| EXERCISE BRIEF |
The lines wanted are those from the one containing "You are a GUI" to the last line of the entries below; output them exactly, leaving out pictures.

**** SOURCE MATERIAL ****

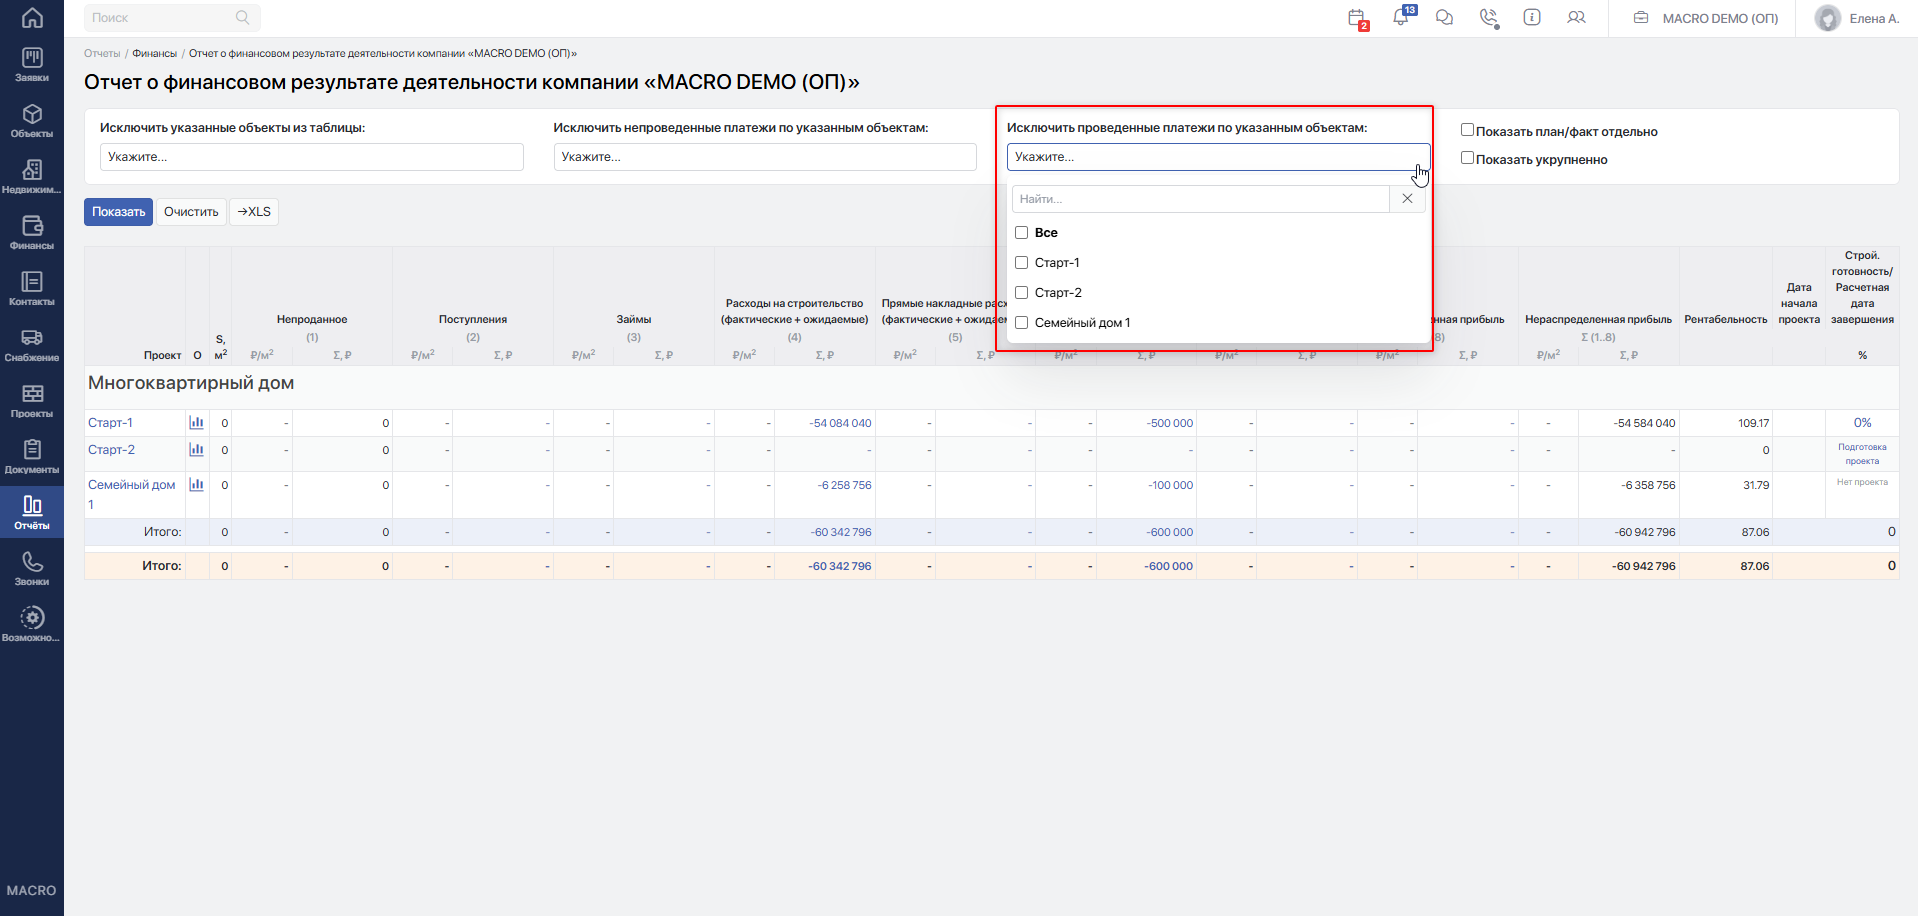Open chart icon for Старт-1 row

pos(196,423)
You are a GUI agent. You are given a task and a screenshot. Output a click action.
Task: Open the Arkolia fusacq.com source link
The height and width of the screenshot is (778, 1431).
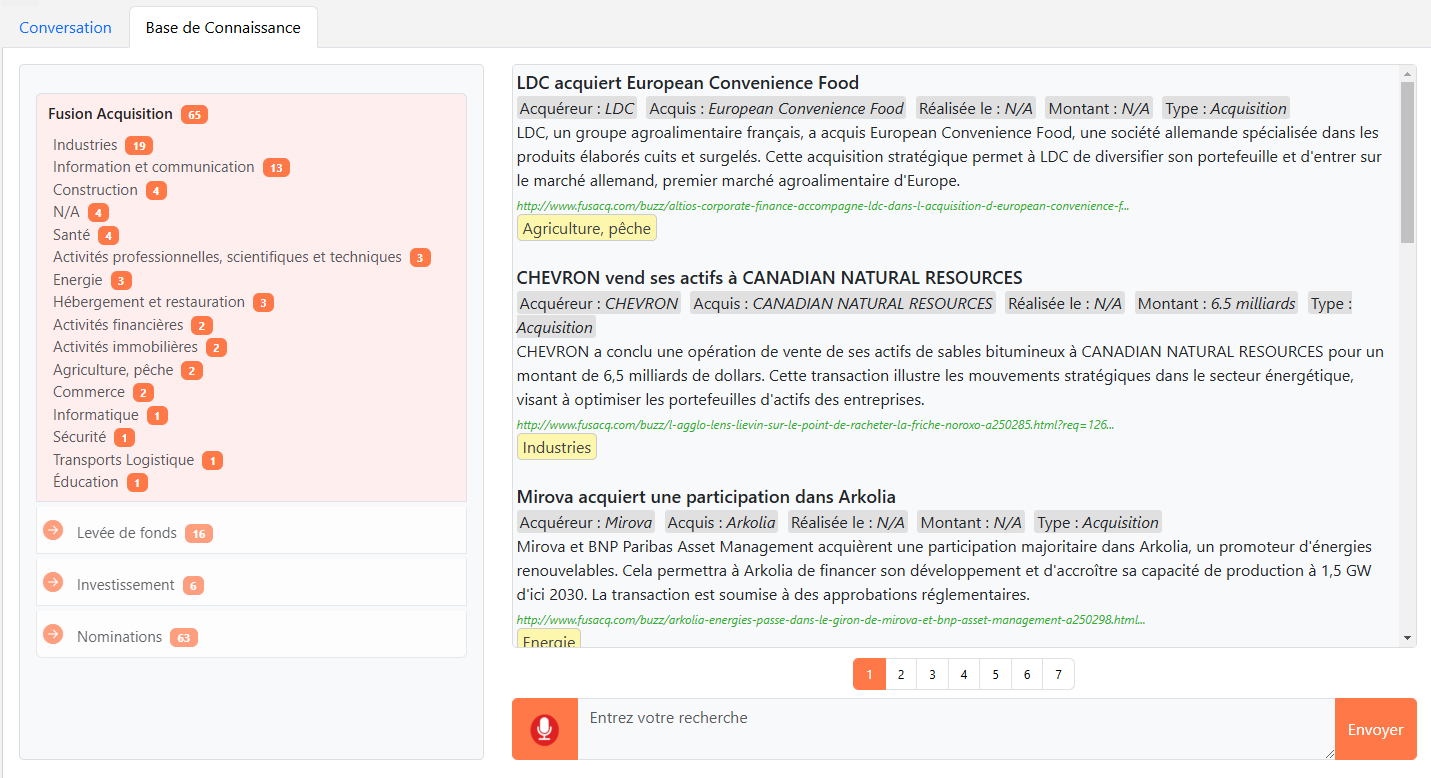830,619
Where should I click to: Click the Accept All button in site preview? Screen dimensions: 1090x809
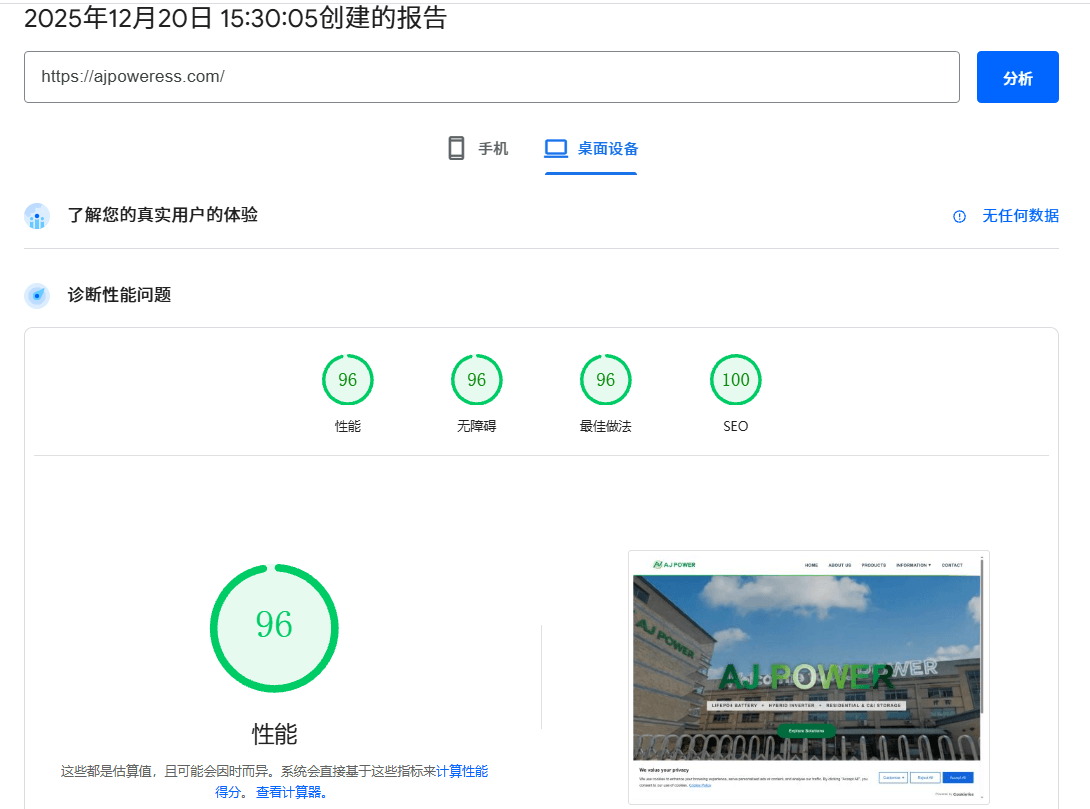coord(958,778)
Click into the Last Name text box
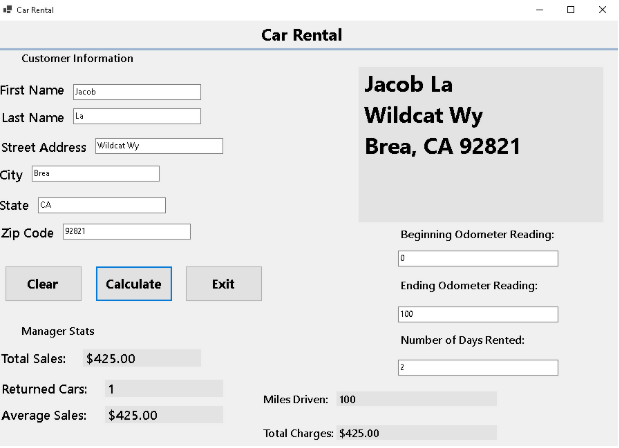 tap(136, 116)
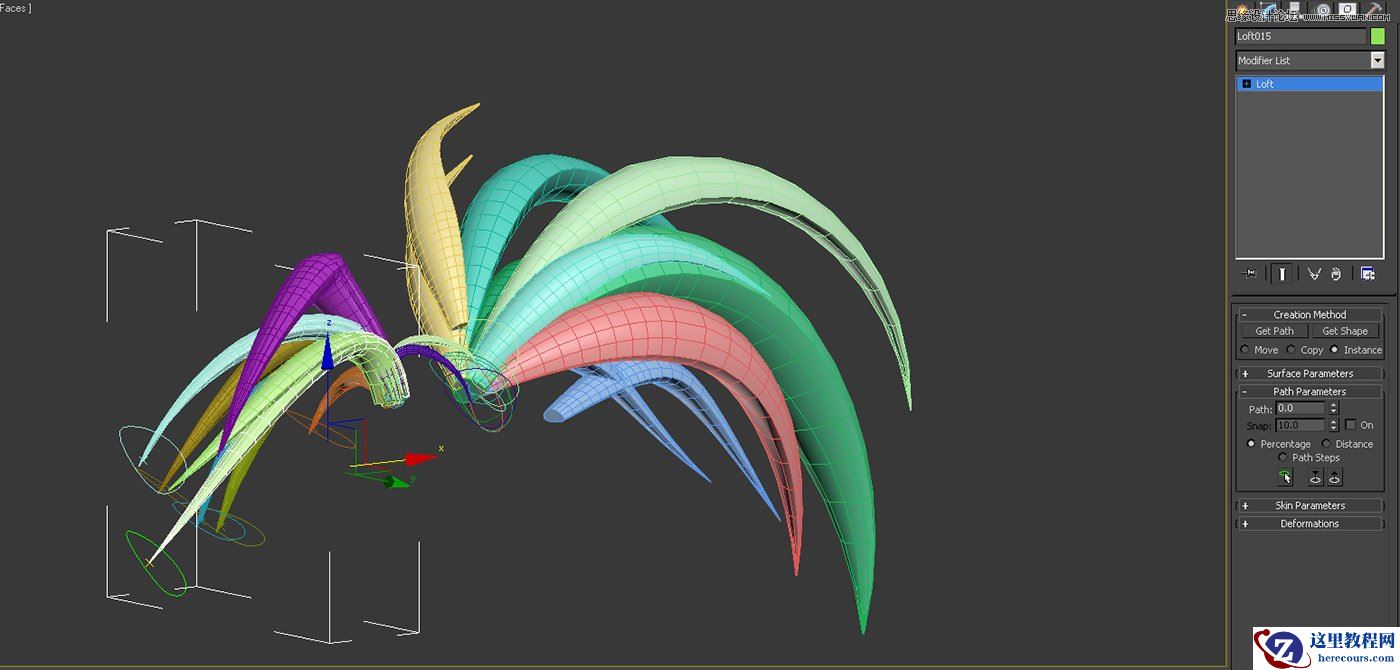The width and height of the screenshot is (1400, 670).
Task: Select the Copy option under Creation Method
Action: coord(1291,350)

****

| EXERCISE ANSWER |
You are a GUI agent. You are given a task and a screenshot. Output a click action.
Task: Open the Arkolia fusacq.com source link
The height and width of the screenshot is (778, 1431).
830,619
Where should I click to: Click the Accept All button in site preview? Screen dimensions: 1090x809
coord(958,778)
Click into the Last Name text box
 tap(136, 116)
The width and height of the screenshot is (1400, 670).
Task: Select the Copy option under Creation Method
Action: coord(1291,350)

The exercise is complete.